The Cologuard® and Cologuard Plus™ tests are intended for the qualitative detection of colorectal neoplasia associated DNA markers and for the presence of occult hemoglobin in human stool. A positive result may indicate the presence of colorectal cancer (CRC) or advanced adenoma (AA)/advanced precancerous lesions (APL) and should be followed by a colonoscopy. The Cologuard test and Cologuard Plus test are indicated to screen adults of either sex, 45 years or older, who are at average risk for CRC. These tests are not a replacement for diagnostic colonoscopy or surveillance colonoscopy in high-risk individuals.

Contraindications

The Cologuard products are not for high-risk individuals, including patients who have the following:

  • a personal history of colorectal cancer and adenomas
  • a positive result from another colorectal cancer screening method within a test recommended timeframe
  • have been diagnosed with a condition associated with high risk for colorectal cancer such as IBD, chronic ulcerative colitis, Crohn’s disease
  • have a family history of colorectal cancer, or certain hereditary syndromes

Warnings and Precautions

All positive results should be referred to colonoscopy.

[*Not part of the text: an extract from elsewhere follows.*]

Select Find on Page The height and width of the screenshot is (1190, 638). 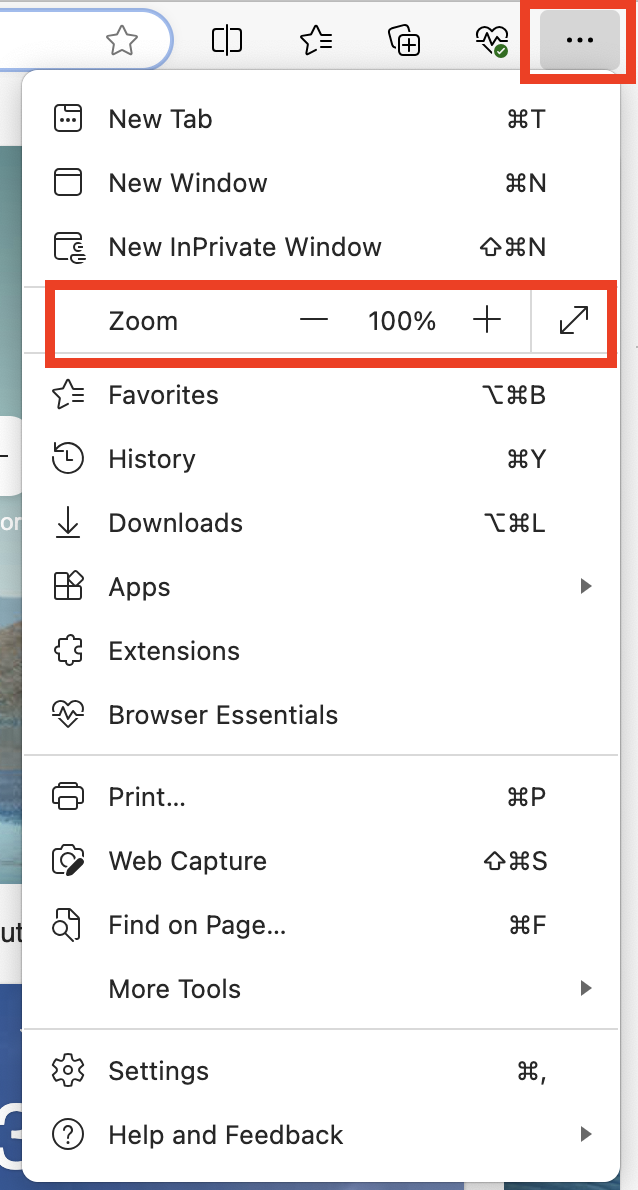(x=196, y=924)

The Cologuard products may produce false positive and false negative results. A false positive result occurs when a result is positive, even though a colonoscopy will not find CRC or APL. A false negative result occurs when a result is negative, even when a colonoscopy identifies APL or CRC.

A negative result does not guarantee the absence of colorectal cancer or advanced adenoma. Following a negative result, patients should continue participating in a screening program at an interval and with a method appropriate for the individual patient. Performance when used for repeat testing has not been established.

Refer to the Cologuard test Clinician Brochure or the Cologuard Plus test Clinician Brochure for additional information about the benefits and risks of using each version of the Cologuard product for CRC screening.

Rx only.